Por Isabel Dourado
A governadora do Distrito Federal, Celina Leão (PP), deve se encontrar nesta quinta-feira (30) com o presidente Luiz Inácio Lula da Silva para pedir apoio do governo federal e a garantia do Tesouro Nacional para o empréstimo solicitado junto ao Fundo Garantidor de Crédito (FGC), com o objetivo de salvar o Banco de Brasília (BRB). Ao comentar sobre o pedido de audiência com o presidente Lula, Celina Leão classificou a situação como “uma questão institucional grave”.
Desde que assumiu o governo, Celina Leão não descartou totalmente a possibilidade de recorrer ao governo federal em busca de uma solução para o BRB, que foi prejudicado e teve um rombo financeiro devido à compra das controversas carteiras de crédito do banco Master, de Daniel Vorcaro. O GDF é acionista majoritário do BRB.
Questionada sobre a possibilidade de pedir ajuda, a governadora já havia feito críticas ao governo federal. Semanas após assumir o Palácio do Buriti, declarou não saber se haveria necessidade ou previsão do apoio da União ao BRB. Celina chegou a afirmar que a ausência de interferências já seria positiva.
Em outra entrevista à imprensa, disse ter a “impressão” de que a vontade do governo federal seria a de que o banco “quebrasse”. Apesar dessas declarações, Celina tem defendido o diálogo e a interlocução como saída. A governadora tem mantido um tom otimista e afirmado que aposta na credibilidade que construiu como política, apesar de nunca ter escondido ser governadora de direita. Neste momento, ela tenta inclusive afastar a questão ideológica para tratar com o presidente a questão do BRB.

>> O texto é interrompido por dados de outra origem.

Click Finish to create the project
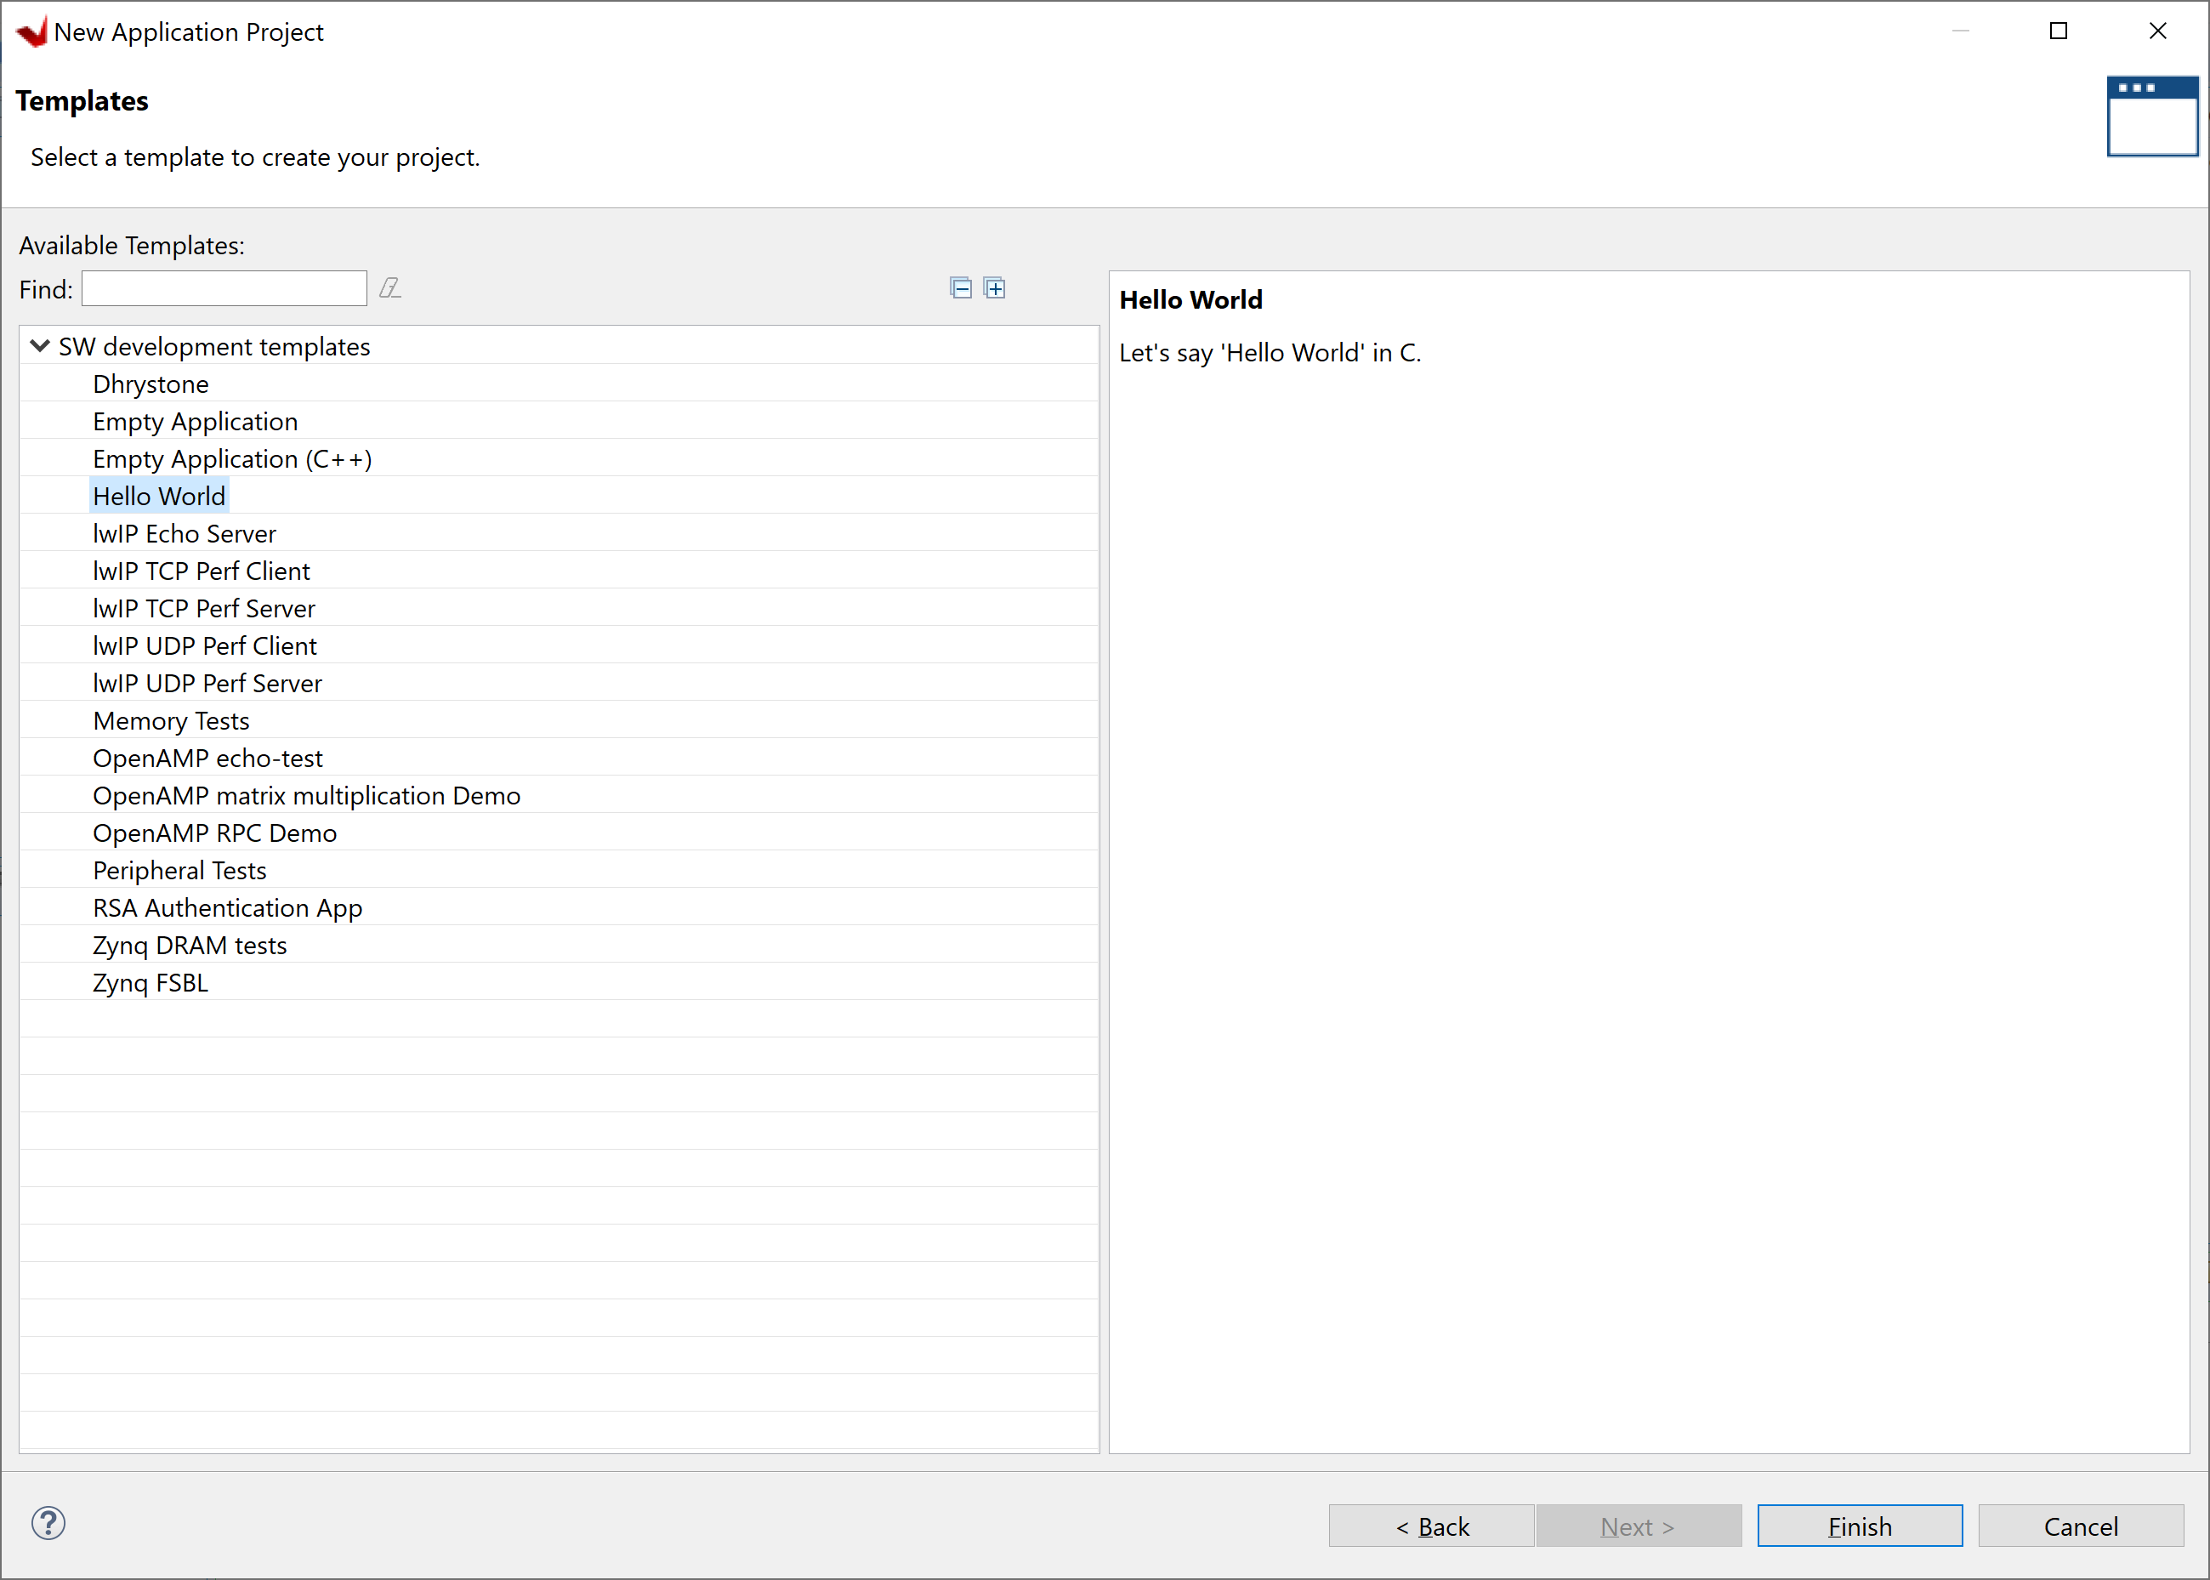2210x1580 pixels. tap(1859, 1526)
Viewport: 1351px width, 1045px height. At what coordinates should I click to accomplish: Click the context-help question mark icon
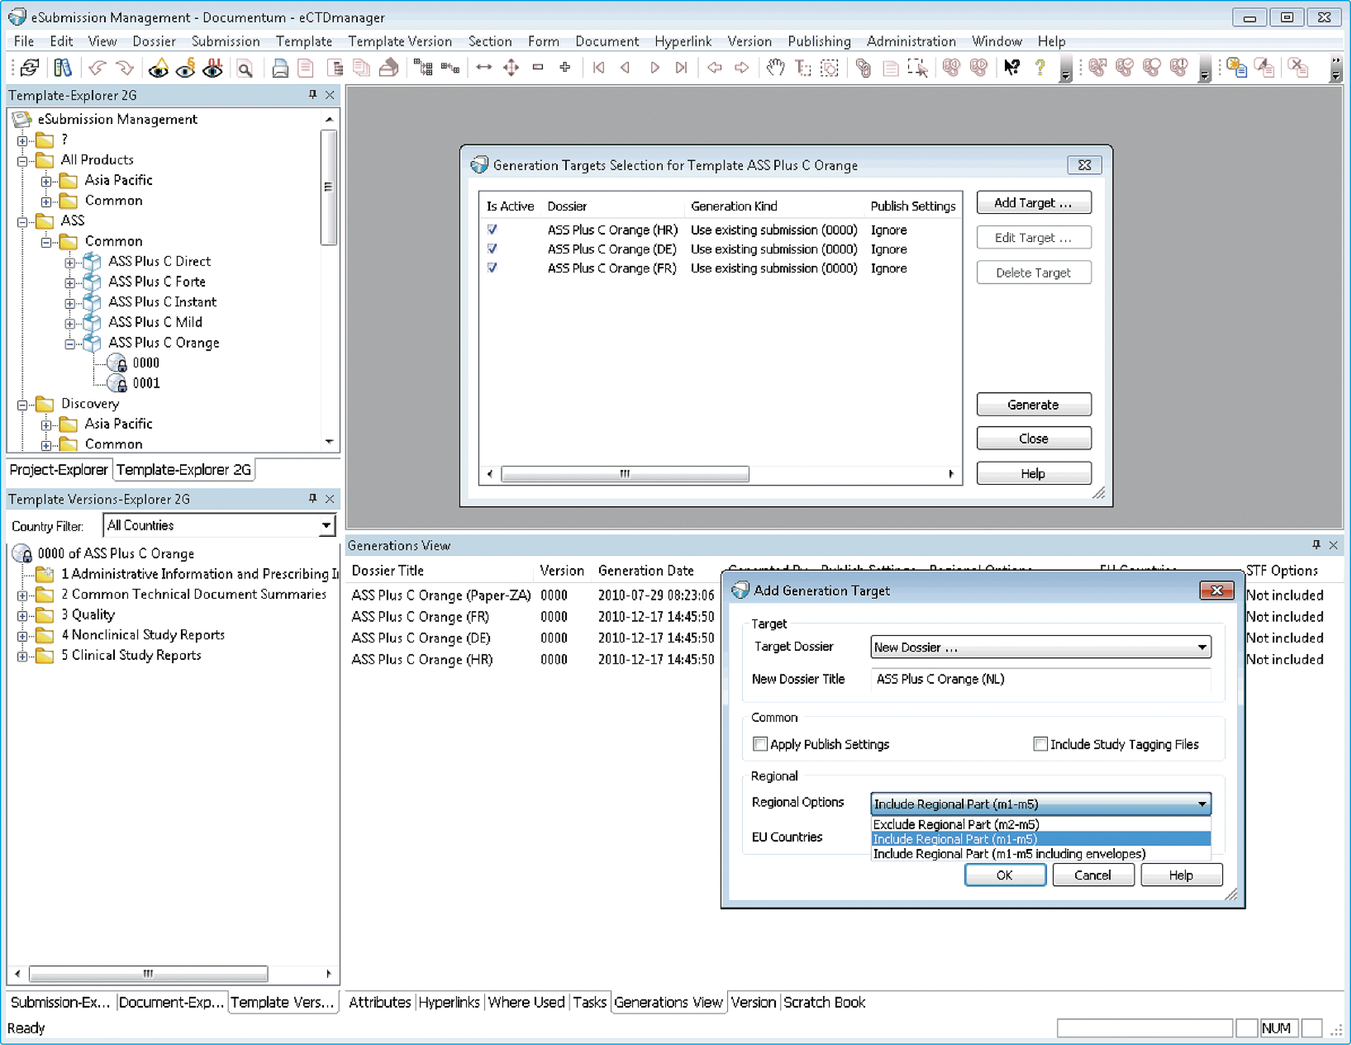tap(1040, 68)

Segundo Érico Oyama, analista político da BMJ Consultores Associados, a governadora tenta mostrar que está indo atrás de soluções, mesmo com diferenças ideológicas em relação ao governo federal. “Mesmo que não dependa da reunião, cria um argumento para usar nas redes e no período de campanha, quando provavelmente será muito atacada pelos oponentes. Pode sustentar que foi atrás de soluções, mesmo com diferenças ideológicas em relação ao governo federal. Isso ajuda a construir a imagem de uma política articulada, que resolve problemas para além do discurso ideológico, alguém com caráter resolutivo”.
Recusa
Nos bastidores, a sinalização do governo federal é de resistência a um eventual socorro ao BRB. O secretário do Tesouro Nacional, Daniel Cardoso Leal, sinalizou que o pedido de garantia da União deve ser rejeitado devido à baixa “capacidade de pagamento” do Distrito Federal. O DF foi rebaixado para a nota C na Capacidade de Pagamento (Capag) do Tesouro Nacional, que é uma análise da situação fiscal dos entes que querem contrair novos empréstimos com garantia da União. Só tem acesso a esse tipo de crédito os entes com classificação Capag A ou B.
A governadora e o presidente do BRB, Nelson Antônio de Souza, também devem participar, nesta quinta-feira (30), de uma audiência com o presidente do Banco Central, Gabriel Galípolo, no edifício-sede do BC, em Brasília.